Intitulé Mujeres, le programme que propose Diana Baroni dans la nef au milieu de l’après-midi, fait redécouvrir les voix des poétesses et musiciennes latino-américaines. La soliste argentine, qui s’est d’abord fait connaître comme flûtiste, ce qu’elle illustre au traverso, esquisse ainsi, aux côtés des percussions et de la guitare baroque jouées par Rafaël Guel Froas, et de la viole de gambe de Ronald Martin Alonso, un parcours à travers les pays et les époques. Un florilège de pages traditionnelles, du Mexique, mais aussi de Bolivie et du Vénézuela, jalonne, sur des rythmes colorés, une saisissante traversée musicale, teintée d’une délicate mélancolie et dédiée aux destinées de femmes qui ont parfois payé de leur vie leur dévotion à leur instinct créateur. Dans ce panorama qui décline, avec un bel instinct de l’économie expressive, les émotions sous-jacentes des mouvements de danse transmis par la tradition, l’une des mélodies les plus marquantes – et connues – reste Alfonsina y el mar, de Ariel Ramirez, sur des paroles de Felix Luna, que la cantatrice restitue avec une décantation admirable, aux confins de la parole. La composition des contrastes et des échos au fil d’une heure façonne une fascinante parenthèse, prélude à celle que concocte le soir Simon-Pierre Bestion et son ensemble La Tempête.
Véritable plongée dans l’imaginaire nourri par une ville trois fois sainte, Jérusalem déploie une authentique scénographie immersive, sinon hypnotique, traversant plus de dix siècles de musique – et plusieurs continents. Le sens de la dramaturgie s’affirme dès l’entrée du choeur sur un chant de Transfiguration du XIIème siècle, avant une dévotion orthodoxe à la Vierge du XIXème, confiée, comme tout le corpus arabe, melkite et byzantin, à Georges Abdallah, d’une intense concentration intérieure déployée dans des mélismes tenus. En réponse, Milena Jeliakova fait rayonner une incandescence dans une composition méditative en arménien, que l’on retrouvera également dans les traditionnels séfarades et bulgares. L’alternance entre ensemble choraux, à géométries variables, et séquences solistes, avec la complicité des lumières tamisées par Marianne Lecerf, construit une sorte de rituel qui dépasse tous les clivages liturgiques.

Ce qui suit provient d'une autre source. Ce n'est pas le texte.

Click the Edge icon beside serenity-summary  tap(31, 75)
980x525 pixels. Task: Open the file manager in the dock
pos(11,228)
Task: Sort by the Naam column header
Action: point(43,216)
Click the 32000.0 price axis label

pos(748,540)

Le Psaume 136 de Schütz n’a pas besoin d’accentuer la théâtralité du double choeur, avant sa version melkite, que prolonge la souplesse chromatique de Mèn èntè de Zad Moultaka, sur un poème d’un mystique persan du Xème siècle. Le Psaume de David revient une troisième fois dans sa mouture hébraïque par Salomone Rossi, compositeur de la Renaissance, avec laquelle résonne une chanson juive yéménite de la même époque. La singularité des vocables du Cantiga de Santa Maria du roi Alphonse X, en galaïco-portugais contribue à la mosaïque babélienne d’un concert qui s’envole ensuite dans l’Angleterre élisabéthaine et les Lamentations de Jérémie de Robert White, avant une inflexion plus contemporaine. A une chanson d’amour libanaise des frères Rahbani répond le juédo-espagnol d’un traditionnel séfarade, tandis qu’une Prière de Saint Nicolas de Myre de Pärt et un extrait de la Liturgie de Saint-Jean Chrysostome de Rachmaninov font ressurgir les antiques saveurs du slavon. Après une polyphonie bulgare, Jean-Louis Florentz, grand collecteur des rythmes et des langues africaines, donne à entendre les singularités de l’éthiopien liturgique dans Asmarâ, sur le Psaume 8. Nouant un chant soufi en arabe avec un Psaume de David en hébreu, le XVème siècle fait progressivement remonter la fraternité des peuples et des croyances jusque sur les chemins de Saint-Jacques de Compostelle au Moyen-Âge, avec un Codex Calixtinus entonné dans le choeur de la nef, où le public est invité à se rassembler, avant quelque bis plus swing, pour conclure un pèlerinage musical qui signe autant l’habileté inspirée de Simon-Pierre Bestion que l’inconditionnalité d’un partage portée par les mots et les notes. De magnifiques vibrations finales auxquelles nul ne peut rester insensible, par-delà ses éventuelles préventions.
Gilles Charlassier
Festival de musique sacrée de Perpignan, concerts du 6 et 8 avril 2023.